- Cathedral Park
- Coordinates: 39°58′23″N 75°14′10″W﻿ / ﻿39.973°N 75.236°W
- Country: United States
- State: Pennsylvania
- County: Philadelphia
- City: Philadelphia
- Area codes: 215, 267 and 445

= Cathedral Park, Philadelphia =

Cathedral Park is a small neighborhood in the West Philadelphia section of Philadelphia, Pennsylvania, United States. Its boundaries are North 52nd Street to the west, West Girard Avenue and the Cathedral Cemetery to the south, and the SEPTA regional rail tracks to the north and east. Lancaster Avenue (US 30) passes through the eastern portion of the neighborhood, parallel to the SEPTA tracks. SEPTA’s 10 trolley serves the neighborhood via Lancaster Avenue. A prominent landmark in the neighborhood is the former St. Gregory Roman Catholic Church, located at North 52nd Street and Warren Street.
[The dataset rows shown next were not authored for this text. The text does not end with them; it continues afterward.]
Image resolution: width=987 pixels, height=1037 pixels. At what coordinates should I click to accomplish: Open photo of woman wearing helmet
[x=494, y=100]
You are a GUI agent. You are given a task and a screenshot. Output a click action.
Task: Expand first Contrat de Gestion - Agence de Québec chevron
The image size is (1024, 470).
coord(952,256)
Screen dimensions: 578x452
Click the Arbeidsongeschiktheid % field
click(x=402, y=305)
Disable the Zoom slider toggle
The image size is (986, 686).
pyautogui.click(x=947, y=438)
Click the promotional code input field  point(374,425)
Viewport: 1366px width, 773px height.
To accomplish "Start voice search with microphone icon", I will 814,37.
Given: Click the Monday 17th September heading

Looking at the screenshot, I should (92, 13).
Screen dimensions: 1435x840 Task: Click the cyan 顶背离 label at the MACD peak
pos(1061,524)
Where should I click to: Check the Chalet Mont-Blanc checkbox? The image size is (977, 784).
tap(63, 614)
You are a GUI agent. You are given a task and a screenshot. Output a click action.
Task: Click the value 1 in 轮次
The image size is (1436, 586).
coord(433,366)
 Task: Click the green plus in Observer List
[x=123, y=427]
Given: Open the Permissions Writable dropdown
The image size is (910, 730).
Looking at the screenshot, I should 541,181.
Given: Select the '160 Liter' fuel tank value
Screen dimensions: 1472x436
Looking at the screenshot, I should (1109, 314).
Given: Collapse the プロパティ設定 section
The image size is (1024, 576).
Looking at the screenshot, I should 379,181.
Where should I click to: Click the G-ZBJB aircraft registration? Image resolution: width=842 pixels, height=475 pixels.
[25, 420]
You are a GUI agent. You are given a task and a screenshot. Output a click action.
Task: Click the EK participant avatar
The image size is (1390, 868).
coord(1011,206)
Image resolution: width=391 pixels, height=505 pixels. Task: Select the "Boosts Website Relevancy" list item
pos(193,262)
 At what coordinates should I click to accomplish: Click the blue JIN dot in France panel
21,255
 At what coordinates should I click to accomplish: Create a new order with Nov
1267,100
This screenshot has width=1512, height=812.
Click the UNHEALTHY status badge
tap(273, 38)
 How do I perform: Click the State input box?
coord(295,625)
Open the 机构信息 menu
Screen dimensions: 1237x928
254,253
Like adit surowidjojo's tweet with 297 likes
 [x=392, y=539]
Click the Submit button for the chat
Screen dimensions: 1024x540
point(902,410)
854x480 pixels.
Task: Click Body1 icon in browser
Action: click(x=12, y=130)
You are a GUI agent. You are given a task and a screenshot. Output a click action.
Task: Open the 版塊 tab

Today, the Greater Bible Way Temple utilizes the building. Across the street from the former St. Gregory church, at the intersection of Media Street and North 52nd Street, is the former George Institute Branch Library of the Free Library of Philadelphia. On January 9, 2011, a fire destroyed the former St. Gregory Parochial School building. At the time of the fire, the building served as the home for the Global Leadership Academy Charter School.